__Instructions to follow__
If a line of the data below contains the string "taskbar", count it, then state the total alone.

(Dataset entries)
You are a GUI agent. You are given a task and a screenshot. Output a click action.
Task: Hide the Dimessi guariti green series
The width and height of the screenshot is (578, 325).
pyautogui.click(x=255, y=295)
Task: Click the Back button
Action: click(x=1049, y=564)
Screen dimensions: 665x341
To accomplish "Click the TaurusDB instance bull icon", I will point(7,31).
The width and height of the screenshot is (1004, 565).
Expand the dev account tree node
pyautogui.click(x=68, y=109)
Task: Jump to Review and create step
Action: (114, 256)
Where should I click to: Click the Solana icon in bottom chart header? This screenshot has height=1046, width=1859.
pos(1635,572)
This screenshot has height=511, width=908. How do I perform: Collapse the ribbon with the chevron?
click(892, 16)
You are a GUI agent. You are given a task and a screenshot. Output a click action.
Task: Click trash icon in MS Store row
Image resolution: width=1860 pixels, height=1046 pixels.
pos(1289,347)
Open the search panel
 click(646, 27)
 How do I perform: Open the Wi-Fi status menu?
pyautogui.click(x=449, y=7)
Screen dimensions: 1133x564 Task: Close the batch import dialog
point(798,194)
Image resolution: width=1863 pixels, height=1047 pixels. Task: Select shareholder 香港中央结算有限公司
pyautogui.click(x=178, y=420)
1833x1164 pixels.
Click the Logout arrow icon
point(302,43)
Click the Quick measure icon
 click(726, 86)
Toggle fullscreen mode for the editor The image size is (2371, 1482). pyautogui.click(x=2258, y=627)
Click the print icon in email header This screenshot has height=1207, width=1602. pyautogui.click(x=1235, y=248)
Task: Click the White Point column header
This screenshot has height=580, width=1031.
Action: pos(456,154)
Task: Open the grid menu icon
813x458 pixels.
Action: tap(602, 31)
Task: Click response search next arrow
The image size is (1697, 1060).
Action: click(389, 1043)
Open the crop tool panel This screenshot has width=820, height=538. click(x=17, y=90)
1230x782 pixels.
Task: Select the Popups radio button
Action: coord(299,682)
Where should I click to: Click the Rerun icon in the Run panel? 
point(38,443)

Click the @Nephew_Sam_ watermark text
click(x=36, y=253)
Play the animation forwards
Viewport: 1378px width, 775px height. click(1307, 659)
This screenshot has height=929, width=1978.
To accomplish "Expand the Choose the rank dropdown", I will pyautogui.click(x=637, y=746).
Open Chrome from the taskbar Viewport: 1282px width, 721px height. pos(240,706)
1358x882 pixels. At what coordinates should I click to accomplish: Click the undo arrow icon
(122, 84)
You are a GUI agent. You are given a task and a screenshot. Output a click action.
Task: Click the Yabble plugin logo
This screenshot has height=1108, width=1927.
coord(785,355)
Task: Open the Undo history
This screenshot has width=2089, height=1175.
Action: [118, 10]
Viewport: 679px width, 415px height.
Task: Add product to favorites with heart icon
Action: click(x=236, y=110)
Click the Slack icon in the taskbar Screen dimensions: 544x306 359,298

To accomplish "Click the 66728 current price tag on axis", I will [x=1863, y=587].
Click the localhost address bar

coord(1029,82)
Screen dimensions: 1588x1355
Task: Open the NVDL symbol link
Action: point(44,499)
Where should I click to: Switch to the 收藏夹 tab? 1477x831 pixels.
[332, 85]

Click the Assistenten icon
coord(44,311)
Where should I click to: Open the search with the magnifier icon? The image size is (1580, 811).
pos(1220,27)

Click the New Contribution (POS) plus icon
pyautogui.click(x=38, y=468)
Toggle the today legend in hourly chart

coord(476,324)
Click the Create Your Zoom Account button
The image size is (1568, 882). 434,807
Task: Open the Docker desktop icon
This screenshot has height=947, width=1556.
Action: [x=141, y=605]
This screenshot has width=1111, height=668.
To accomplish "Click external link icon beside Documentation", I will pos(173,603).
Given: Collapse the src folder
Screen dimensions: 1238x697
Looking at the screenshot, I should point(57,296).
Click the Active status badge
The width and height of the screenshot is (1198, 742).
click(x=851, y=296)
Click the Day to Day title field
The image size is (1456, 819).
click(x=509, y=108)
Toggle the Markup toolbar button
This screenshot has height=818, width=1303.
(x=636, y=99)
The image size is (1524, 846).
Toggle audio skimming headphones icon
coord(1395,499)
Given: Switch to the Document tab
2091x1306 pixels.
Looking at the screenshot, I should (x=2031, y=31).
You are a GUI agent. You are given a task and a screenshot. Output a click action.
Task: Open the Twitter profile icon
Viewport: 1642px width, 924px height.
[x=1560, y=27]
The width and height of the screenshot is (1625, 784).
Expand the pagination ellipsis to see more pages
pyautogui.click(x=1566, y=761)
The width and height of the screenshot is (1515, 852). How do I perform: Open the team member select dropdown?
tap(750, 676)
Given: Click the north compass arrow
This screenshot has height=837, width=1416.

__Task solution__
2